What you need to do:
Rewrite the records below, changing every "computer-use agent" to "desktop automation agent" and keeping everything else the same.

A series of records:
— Begin —
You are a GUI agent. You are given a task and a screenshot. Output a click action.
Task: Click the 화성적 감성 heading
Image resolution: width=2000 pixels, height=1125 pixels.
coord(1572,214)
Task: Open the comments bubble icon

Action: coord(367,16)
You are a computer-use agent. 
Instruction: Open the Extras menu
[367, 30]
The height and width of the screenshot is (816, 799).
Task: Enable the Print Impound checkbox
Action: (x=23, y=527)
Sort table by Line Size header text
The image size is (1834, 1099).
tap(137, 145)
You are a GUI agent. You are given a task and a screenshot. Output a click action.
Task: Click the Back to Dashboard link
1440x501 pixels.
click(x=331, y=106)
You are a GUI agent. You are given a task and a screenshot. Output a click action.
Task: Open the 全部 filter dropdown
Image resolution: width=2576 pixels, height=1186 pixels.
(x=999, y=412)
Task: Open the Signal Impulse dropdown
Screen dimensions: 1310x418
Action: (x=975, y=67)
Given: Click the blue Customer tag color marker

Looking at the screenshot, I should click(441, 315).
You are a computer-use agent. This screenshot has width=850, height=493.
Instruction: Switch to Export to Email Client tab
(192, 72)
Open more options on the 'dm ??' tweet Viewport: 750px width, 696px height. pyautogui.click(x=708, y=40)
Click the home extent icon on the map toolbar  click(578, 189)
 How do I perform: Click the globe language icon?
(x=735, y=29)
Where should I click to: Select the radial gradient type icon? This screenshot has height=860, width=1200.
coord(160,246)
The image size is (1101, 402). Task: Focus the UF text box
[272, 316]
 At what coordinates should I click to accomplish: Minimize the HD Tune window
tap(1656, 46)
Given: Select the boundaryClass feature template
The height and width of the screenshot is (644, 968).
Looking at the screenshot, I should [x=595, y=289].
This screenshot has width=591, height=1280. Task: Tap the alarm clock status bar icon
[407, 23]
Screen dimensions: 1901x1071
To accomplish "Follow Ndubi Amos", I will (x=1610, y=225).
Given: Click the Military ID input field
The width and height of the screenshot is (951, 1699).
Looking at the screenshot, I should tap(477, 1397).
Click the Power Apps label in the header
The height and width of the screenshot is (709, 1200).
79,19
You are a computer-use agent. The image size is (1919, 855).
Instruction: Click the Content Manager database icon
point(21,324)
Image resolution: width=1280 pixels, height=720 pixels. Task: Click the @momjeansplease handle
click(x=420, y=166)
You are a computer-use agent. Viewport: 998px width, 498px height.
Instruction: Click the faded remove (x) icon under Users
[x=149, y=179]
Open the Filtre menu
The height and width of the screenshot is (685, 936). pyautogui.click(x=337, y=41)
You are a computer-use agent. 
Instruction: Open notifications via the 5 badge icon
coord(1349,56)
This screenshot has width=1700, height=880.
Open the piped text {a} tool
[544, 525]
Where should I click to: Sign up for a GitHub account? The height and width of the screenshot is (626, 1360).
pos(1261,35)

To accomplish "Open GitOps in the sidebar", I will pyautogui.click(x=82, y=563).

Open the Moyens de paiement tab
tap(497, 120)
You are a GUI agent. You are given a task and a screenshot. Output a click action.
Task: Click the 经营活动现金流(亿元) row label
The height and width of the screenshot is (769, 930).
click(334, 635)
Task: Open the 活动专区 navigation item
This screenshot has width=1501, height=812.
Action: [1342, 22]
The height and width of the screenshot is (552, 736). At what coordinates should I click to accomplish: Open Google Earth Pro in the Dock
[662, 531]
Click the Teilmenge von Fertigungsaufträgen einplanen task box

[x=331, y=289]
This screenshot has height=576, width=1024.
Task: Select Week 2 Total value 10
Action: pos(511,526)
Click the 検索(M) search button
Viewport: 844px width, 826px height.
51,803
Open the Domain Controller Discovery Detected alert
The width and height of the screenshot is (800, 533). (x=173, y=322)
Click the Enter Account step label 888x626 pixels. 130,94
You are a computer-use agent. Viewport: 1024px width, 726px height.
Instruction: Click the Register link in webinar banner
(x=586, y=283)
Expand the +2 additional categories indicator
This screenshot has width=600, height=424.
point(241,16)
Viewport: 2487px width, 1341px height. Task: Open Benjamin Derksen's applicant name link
— End —
The response:
You are a GUI agent. You are given a task and a screenshot. Output a click action.
Task: Click the 화성적 감성 heading
Image resolution: width=2000 pixels, height=1125 pixels.
coord(1572,214)
Task: Open the comments bubble icon

Action: coord(367,16)
You are a desktop automation agent. 
Instruction: Open the Extras menu
[367, 30]
The height and width of the screenshot is (816, 799).
Task: Enable the Print Impound checkbox
Action: (x=23, y=527)
Sort table by Line Size header text
The image size is (1834, 1099).
tap(137, 145)
You are a GUI agent. You are given a task and a screenshot. Output a click action.
Task: Click the Back to Dashboard link
1440x501 pixels.
click(x=331, y=106)
You are a GUI agent. You are given a task and a screenshot. Output a click action.
Task: Open the 全部 filter dropdown
Image resolution: width=2576 pixels, height=1186 pixels.
(x=999, y=412)
Task: Open the Signal Impulse dropdown
Screen dimensions: 1310x418
Action: (x=975, y=67)
Given: Click the blue Customer tag color marker

Looking at the screenshot, I should click(441, 315).
You are a desktop automation agent. This screenshot has width=850, height=493.
Instruction: Switch to Export to Email Client tab
(192, 72)
Open more options on the 'dm ??' tweet Viewport: 750px width, 696px height. pyautogui.click(x=708, y=40)
Click the home extent icon on the map toolbar  click(578, 189)
 How do I perform: Click the globe language icon?
(x=735, y=29)
Where should I click to: Select the radial gradient type icon? This screenshot has height=860, width=1200.
coord(160,246)
The image size is (1101, 402). Task: Focus the UF text box
[272, 316]
 At what coordinates should I click to accomplish: Minimize the HD Tune window
tap(1656, 46)
Given: Select the boundaryClass feature template
The height and width of the screenshot is (644, 968).
Looking at the screenshot, I should [x=595, y=289].
This screenshot has width=591, height=1280. Task: Tap the alarm clock status bar icon
[407, 23]
Screen dimensions: 1901x1071
To accomplish "Follow Ndubi Amos", I will (x=1610, y=225).
Given: Click the Military ID input field
The width and height of the screenshot is (951, 1699).
Looking at the screenshot, I should tap(477, 1397).
Click the Power Apps label in the header
The height and width of the screenshot is (709, 1200).
79,19
You are a desktop automation agent. The image size is (1919, 855).
Instruction: Click the Content Manager database icon
point(21,324)
Image resolution: width=1280 pixels, height=720 pixels. Task: Click the @momjeansplease handle
click(x=420, y=166)
You are a desktop automation agent. Viewport: 998px width, 498px height.
Instruction: Click the faded remove (x) icon under Users
[x=149, y=179]
Open the Filtre menu
The height and width of the screenshot is (685, 936). pyautogui.click(x=337, y=41)
You are a desktop automation agent. 
Instruction: Open notifications via the 5 badge icon
coord(1349,56)
This screenshot has width=1700, height=880.
Open the piped text {a} tool
[544, 525]
Where should I click to: Sign up for a GitHub account? The height and width of the screenshot is (626, 1360).
pos(1261,35)

To accomplish "Open GitOps in the sidebar", I will pyautogui.click(x=82, y=563).

Open the Moyens de paiement tab
tap(497, 120)
You are a GUI agent. You are given a task and a screenshot. Output a click action.
Task: Click the 经营活动现金流(亿元) row label
The height and width of the screenshot is (769, 930).
click(334, 635)
Task: Open the 活动专区 navigation item
This screenshot has width=1501, height=812.
Action: [1342, 22]
The height and width of the screenshot is (552, 736). At what coordinates should I click to accomplish: Open Google Earth Pro in the Dock
[662, 531]
Click the Teilmenge von Fertigungsaufträgen einplanen task box

[x=331, y=289]
This screenshot has height=576, width=1024.
Task: Select Week 2 Total value 10
Action: pos(511,526)
Click the 検索(M) search button
Viewport: 844px width, 826px height.
51,803
Open the Domain Controller Discovery Detected alert
The width and height of the screenshot is (800, 533). (x=173, y=322)
Click the Enter Account step label 888x626 pixels. 130,94
You are a desktop automation agent. Viewport: 1024px width, 726px height.
Instruction: Click the Register link in webinar banner
(x=586, y=283)
Expand the +2 additional categories indicator
This screenshot has width=600, height=424.
point(241,16)
Viewport: 2487px width, 1341px height. Task: Open Benjamin Derksen's applicant name link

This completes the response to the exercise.